Met de oprichting van Driff Records sloot Jorrit Dijkstra onlangs aan in het rijtje van jazzmuzikanten met een eigen label. De Nederlandse saxofonist (die echter al jaren in de Verenigde Staten woont) lanceerde via dit platform reeds ‘The Whammies Play the Music of Steve Lacy’, een project van hem en de Griekse pianist Pandelis Karayorgis dat zich concentreert op het repertoire van de in 2004 overleden sopraansaxofonist. Voor de duoplaat ‘1000 Words’, de tweede release op het label, ging hij de samenwerking aan met trombonist Jeb Bishop.

Dijkstra betrok zijn Amerikaanse collega reeds verschillende keren bij zijn projecten. In 2010 was er nog ‘Pillow Circles’, een octet met daarin tevens namen als Tony Malaby, Frank Rosaly en Jason Roebke en daarnaast was Bishop medeverantwoordelijk voor dat uitstekende debuutalbum van The Whammies. Op deze laatste plaat voeren hij en Dijkstra enkele rijke en pittige dialogen, die op zich al voldoende rechtvaardiging vormen voor dit duoproject. Op ‘1000 Words’ bestrijken de twee echter een omvangrijker terrein. Hoe een duet tussen een altsax en een trombone zoal kan klinken wordt hier gedurende 12 tracks helemaal uit de doeken gedaan.

Het duo kiest wel eens voor een jazzy aanpak. De thema’s van ‘El Norte’ en ‘1000 Words’ met name hebben die typische ritmische en metrische kwaliteiten die bewijzen dat jazz in een ver verleden wel degelijk dansmuziek was. De afwezigheid van een ritmesectie geeft deze muziek echter een abstract en vrij gevoel: de gecomponeerde passages zijn moeilijker te vatten en tijdens improvisaties is amper een kapstok voorhanden. De luisteraar wordt wel een houvast geboden in het geinige ‘Duo Stukje’. In de korte, ritmisch hoekige motiefjes die Dijkstra en Bishop uit hun instrumenten laten schetteren, weerklinkt de echo van Stravinsky’s ‘Le Sacre du printemps’ en dat exact honderd jaar na datum.

Er wordt ook geëxperimenteerd, zij het beperkt. Met allerlei dempers wordt het timbre van beide instrumenten verkend in het korte ‘Klopgeest’, dat eigenlijk niet meer is dan een pittige discussie tussen twee individuen overtuigd van hun gelijk. In het daaropvolgende ‘Standpipe’ is de toon minder brutaal en patserig en leggen Dijkstra en Bishop meer geduld aan de dag, waardoor het stevig contrasteert met zijn voorganger. Een leuk ideetje is terug te vinden in ‘Bone Narrow’, waar de twee afwisselend het voortouw moeten nemen en moeten volgen in een banale staccato-sequentie. Vooral de volger wordt hier uitgedaagd wanneer het tempo plots naar boven of beneden wordt gehaald.

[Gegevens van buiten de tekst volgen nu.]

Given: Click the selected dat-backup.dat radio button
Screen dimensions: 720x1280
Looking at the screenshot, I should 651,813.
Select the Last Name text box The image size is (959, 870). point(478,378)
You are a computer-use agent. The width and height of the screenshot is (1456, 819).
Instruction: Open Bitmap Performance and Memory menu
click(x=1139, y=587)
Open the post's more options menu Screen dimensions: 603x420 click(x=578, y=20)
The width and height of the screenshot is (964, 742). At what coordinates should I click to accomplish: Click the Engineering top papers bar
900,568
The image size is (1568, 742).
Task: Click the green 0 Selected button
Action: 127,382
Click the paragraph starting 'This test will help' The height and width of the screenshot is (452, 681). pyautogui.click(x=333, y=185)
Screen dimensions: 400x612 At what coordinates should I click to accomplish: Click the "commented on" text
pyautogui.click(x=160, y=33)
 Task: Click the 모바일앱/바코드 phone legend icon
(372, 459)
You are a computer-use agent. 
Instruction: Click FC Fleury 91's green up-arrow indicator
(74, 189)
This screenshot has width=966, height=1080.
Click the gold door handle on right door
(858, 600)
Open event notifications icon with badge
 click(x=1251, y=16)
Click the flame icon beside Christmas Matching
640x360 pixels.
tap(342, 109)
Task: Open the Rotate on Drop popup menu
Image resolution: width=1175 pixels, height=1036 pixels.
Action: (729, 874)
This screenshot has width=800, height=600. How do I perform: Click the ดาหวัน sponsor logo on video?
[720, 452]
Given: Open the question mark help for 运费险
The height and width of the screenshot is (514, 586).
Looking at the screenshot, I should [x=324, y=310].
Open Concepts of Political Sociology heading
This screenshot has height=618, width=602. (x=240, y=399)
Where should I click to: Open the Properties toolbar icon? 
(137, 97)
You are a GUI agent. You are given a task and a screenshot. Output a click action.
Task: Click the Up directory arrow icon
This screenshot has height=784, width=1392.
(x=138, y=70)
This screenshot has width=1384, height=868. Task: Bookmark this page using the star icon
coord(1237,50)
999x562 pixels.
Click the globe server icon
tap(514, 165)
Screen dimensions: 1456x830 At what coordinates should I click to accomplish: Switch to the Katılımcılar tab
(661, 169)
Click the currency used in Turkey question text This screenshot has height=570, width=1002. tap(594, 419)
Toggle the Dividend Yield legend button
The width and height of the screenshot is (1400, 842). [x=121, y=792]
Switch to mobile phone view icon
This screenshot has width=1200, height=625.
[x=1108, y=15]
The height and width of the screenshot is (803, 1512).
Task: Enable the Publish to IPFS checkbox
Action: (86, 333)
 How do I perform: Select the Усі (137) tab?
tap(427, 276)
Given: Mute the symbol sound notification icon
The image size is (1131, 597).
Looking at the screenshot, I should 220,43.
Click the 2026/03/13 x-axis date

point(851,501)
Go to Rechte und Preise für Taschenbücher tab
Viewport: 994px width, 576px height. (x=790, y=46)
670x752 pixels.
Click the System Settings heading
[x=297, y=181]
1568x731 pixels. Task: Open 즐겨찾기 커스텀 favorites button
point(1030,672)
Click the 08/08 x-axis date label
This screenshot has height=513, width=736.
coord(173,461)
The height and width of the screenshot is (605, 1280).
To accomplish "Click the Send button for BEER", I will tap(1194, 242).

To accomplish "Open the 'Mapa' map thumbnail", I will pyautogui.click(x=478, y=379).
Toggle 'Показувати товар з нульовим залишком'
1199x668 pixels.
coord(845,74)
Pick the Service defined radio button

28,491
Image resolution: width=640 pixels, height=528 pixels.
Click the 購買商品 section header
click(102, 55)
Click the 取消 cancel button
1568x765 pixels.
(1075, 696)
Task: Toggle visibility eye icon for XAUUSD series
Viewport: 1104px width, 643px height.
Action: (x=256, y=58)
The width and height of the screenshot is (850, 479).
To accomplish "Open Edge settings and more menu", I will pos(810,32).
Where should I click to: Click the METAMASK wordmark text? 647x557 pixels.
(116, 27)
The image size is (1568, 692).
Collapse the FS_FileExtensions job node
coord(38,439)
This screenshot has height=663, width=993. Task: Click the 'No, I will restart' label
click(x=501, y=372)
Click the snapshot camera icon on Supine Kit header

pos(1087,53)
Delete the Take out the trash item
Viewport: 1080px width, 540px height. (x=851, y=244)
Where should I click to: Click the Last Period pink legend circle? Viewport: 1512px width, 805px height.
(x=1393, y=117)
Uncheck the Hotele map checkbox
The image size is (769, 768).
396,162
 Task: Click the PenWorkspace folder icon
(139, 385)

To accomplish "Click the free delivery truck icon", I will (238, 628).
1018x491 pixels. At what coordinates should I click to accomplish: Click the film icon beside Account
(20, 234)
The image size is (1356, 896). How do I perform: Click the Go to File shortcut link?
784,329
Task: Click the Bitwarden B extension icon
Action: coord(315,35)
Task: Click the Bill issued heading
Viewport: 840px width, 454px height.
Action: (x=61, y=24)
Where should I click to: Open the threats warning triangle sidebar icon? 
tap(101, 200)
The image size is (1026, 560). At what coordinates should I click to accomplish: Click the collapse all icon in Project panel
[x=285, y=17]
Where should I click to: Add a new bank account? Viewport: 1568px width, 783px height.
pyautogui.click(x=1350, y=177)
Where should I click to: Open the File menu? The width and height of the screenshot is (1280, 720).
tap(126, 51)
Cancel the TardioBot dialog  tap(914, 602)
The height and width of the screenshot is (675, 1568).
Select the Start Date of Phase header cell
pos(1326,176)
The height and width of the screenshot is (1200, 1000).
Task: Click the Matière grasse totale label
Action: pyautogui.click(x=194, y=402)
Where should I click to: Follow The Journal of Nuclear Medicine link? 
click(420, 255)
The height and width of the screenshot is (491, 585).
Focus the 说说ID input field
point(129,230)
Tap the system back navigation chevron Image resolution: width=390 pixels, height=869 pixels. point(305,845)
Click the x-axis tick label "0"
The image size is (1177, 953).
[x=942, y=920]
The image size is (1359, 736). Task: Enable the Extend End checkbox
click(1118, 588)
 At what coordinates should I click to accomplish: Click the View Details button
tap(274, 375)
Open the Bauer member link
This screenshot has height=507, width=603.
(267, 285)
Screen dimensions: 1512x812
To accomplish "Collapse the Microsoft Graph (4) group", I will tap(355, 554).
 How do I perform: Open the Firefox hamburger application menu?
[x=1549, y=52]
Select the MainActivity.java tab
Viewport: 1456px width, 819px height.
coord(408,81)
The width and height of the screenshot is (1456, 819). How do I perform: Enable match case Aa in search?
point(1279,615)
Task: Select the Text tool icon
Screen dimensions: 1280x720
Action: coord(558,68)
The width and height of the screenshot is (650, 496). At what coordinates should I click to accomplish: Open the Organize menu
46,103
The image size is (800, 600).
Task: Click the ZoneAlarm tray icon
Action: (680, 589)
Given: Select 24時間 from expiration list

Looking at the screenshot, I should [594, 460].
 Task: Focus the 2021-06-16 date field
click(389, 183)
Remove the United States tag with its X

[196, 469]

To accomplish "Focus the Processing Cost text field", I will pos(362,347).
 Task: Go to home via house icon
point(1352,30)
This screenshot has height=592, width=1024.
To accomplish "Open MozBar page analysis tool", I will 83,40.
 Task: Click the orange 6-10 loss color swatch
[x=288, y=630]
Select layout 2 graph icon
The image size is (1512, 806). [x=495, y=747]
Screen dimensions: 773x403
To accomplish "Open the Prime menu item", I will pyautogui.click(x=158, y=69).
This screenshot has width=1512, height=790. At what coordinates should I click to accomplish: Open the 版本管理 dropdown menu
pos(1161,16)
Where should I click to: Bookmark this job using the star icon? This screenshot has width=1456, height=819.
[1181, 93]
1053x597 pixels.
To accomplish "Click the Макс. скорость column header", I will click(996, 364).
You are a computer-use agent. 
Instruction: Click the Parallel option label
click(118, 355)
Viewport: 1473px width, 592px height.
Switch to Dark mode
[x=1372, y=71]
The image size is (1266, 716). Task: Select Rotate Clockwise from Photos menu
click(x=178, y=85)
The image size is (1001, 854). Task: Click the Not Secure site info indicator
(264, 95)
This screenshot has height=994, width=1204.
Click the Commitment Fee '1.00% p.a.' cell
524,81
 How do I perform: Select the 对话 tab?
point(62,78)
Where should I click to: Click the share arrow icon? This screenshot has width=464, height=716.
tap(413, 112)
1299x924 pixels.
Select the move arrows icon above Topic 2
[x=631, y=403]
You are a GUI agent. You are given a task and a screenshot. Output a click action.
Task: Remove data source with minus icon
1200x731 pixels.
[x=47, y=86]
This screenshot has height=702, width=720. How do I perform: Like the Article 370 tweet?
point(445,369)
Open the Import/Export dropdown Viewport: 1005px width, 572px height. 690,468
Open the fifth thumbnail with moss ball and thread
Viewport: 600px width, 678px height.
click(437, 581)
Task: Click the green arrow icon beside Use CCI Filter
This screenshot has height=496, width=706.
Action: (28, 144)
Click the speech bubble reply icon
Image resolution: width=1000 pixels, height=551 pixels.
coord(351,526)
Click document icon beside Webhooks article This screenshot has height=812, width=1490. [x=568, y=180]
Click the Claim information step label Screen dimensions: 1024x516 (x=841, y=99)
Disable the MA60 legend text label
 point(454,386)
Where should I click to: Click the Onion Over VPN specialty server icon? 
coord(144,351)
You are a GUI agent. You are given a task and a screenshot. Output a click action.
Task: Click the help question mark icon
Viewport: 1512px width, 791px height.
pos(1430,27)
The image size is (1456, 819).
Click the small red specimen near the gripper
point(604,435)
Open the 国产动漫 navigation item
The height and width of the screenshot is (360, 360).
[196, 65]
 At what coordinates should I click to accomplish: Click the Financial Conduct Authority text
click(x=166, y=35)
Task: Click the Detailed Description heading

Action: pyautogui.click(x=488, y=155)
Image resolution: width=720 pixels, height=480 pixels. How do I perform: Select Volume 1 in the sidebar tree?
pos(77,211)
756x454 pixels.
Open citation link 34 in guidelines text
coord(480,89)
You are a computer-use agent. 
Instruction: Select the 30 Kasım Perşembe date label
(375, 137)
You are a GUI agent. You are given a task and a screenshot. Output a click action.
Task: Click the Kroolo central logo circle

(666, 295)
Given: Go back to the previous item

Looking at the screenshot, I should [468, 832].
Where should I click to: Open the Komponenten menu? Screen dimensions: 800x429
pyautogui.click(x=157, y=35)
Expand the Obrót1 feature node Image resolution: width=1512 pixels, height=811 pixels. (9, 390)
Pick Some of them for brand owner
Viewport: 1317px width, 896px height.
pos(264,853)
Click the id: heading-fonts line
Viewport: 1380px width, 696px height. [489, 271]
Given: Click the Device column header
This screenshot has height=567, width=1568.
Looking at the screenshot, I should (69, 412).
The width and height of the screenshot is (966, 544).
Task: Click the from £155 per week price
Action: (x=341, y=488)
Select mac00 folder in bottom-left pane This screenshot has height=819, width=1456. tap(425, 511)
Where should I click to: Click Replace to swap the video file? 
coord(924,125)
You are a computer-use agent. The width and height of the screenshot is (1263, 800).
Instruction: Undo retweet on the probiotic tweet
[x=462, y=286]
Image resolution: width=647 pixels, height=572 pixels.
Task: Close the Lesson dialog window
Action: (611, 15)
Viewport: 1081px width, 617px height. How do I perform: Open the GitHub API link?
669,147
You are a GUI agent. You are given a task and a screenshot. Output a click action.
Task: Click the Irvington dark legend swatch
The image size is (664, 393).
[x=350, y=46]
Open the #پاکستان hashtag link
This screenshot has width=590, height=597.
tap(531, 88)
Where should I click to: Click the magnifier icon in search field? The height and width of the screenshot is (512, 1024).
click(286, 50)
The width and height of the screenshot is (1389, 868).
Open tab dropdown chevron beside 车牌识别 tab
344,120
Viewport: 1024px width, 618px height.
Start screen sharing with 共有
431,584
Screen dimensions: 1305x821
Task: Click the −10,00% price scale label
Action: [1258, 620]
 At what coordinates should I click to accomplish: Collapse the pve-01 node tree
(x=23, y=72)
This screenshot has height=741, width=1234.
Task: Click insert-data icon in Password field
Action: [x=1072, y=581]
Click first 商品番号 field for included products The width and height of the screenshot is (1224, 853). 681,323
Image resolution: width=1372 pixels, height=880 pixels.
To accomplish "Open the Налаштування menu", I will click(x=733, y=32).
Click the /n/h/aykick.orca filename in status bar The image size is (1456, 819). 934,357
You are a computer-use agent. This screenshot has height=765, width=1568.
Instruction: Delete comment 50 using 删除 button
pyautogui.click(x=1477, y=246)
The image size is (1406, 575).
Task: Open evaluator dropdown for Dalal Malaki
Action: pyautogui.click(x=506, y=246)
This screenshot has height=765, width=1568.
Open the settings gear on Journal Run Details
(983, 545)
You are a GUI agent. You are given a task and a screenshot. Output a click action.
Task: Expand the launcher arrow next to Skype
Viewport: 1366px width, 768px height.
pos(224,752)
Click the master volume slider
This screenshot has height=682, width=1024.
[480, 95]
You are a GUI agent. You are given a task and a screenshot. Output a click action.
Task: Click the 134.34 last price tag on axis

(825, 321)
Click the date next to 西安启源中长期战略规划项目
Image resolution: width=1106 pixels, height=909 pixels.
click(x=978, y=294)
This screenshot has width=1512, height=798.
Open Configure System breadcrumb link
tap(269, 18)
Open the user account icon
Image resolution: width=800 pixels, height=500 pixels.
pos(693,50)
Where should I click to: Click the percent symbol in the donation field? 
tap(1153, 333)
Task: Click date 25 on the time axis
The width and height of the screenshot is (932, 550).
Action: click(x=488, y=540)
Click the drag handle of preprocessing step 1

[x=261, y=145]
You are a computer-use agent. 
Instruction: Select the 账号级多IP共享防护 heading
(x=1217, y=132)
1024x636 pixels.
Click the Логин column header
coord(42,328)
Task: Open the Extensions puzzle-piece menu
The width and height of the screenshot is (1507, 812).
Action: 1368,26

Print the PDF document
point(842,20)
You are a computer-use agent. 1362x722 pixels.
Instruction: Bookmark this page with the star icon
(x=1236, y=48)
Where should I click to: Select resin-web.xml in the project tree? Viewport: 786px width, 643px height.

Waar het duo allemaal tot in staat is wordt het best geïllustreerd in ‘March’, waarin Dijkstra en Bishop elkaar blindelings terugvinden nadat ze elk een kronkelende omweg namen. Het bescheiden “yeah!” dat na afloop nog net te horen is bewijst dat ze het zelf ook wel een prestatie vonden. Daarenboven illustreert dit nog eens expliciet het plezier dat deze plaat uitstraalt. Een zeldzaam iets binnen dit soms wat te serieuze genre en een van de vele aspecten die dit plaatje de moeite waard maken.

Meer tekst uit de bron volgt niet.